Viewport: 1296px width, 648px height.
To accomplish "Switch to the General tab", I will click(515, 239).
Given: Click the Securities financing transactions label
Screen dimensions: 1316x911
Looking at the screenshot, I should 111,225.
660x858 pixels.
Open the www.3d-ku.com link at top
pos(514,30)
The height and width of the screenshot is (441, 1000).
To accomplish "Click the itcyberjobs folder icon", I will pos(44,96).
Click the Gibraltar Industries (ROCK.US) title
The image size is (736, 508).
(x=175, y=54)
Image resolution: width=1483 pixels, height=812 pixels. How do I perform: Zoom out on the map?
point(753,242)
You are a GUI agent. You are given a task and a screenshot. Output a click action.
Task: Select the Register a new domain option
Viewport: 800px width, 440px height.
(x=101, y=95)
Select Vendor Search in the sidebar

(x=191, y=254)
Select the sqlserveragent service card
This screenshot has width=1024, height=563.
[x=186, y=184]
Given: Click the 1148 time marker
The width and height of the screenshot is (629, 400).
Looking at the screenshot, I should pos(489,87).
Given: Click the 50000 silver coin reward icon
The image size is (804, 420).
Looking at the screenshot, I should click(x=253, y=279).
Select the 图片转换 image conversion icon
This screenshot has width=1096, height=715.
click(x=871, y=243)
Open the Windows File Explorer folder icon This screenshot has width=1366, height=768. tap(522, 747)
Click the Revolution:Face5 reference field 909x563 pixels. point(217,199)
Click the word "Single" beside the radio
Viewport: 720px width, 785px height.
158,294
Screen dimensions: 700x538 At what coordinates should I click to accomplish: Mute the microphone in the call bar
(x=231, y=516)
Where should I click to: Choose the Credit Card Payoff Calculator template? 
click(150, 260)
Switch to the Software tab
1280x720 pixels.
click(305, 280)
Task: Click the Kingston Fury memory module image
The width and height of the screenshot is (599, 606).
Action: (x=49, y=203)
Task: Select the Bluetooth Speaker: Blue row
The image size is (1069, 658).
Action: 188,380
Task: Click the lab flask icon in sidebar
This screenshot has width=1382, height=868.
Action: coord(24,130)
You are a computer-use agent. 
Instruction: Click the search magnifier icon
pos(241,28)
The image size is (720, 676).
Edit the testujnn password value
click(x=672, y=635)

○ ○ ○ ○ ○ ○ ○

The records shown above should be given again word for word.

_EXERCISE SOLUTION_.
Viewport: 1296px width, 648px height.
To accomplish "Switch to the General tab", I will click(515, 239).
Given: Click the Securities financing transactions label
Screen dimensions: 1316x911
Looking at the screenshot, I should 111,225.
660x858 pixels.
Open the www.3d-ku.com link at top
pos(514,30)
The height and width of the screenshot is (441, 1000).
To accomplish "Click the itcyberjobs folder icon", I will pos(44,96).
Click the Gibraltar Industries (ROCK.US) title
The image size is (736, 508).
(x=175, y=54)
Image resolution: width=1483 pixels, height=812 pixels. How do I perform: Zoom out on the map?
point(753,242)
You are a GUI agent. You are given a task and a screenshot. Output a click action.
Task: Select the Register a new domain option
Viewport: 800px width, 440px height.
(x=101, y=95)
Select Vendor Search in the sidebar

(x=191, y=254)
Select the sqlserveragent service card
This screenshot has width=1024, height=563.
[x=186, y=184]
Given: Click the 1148 time marker
The width and height of the screenshot is (629, 400).
Looking at the screenshot, I should pos(489,87).
Given: Click the 50000 silver coin reward icon
The image size is (804, 420).
Looking at the screenshot, I should click(x=253, y=279).
Select the 图片转换 image conversion icon
This screenshot has width=1096, height=715.
click(x=871, y=243)
Open the Windows File Explorer folder icon This screenshot has width=1366, height=768. tap(522, 747)
Click the Revolution:Face5 reference field 909x563 pixels. point(217,199)
Click the word "Single" beside the radio
Viewport: 720px width, 785px height.
158,294
Screen dimensions: 700x538 At what coordinates should I click to accomplish: Mute the microphone in the call bar
(x=231, y=516)
Where should I click to: Choose the Credit Card Payoff Calculator template? 
click(150, 260)
Switch to the Software tab
1280x720 pixels.
click(305, 280)
Task: Click the Kingston Fury memory module image
The width and height of the screenshot is (599, 606).
Action: (x=49, y=203)
Task: Select the Bluetooth Speaker: Blue row
The image size is (1069, 658).
Action: 188,380
Task: Click the lab flask icon in sidebar
This screenshot has width=1382, height=868.
Action: coord(24,130)
You are a computer-use agent. 
Instruction: Click the search magnifier icon
pos(241,28)
The image size is (720, 676).
Edit the testujnn password value
click(x=672, y=635)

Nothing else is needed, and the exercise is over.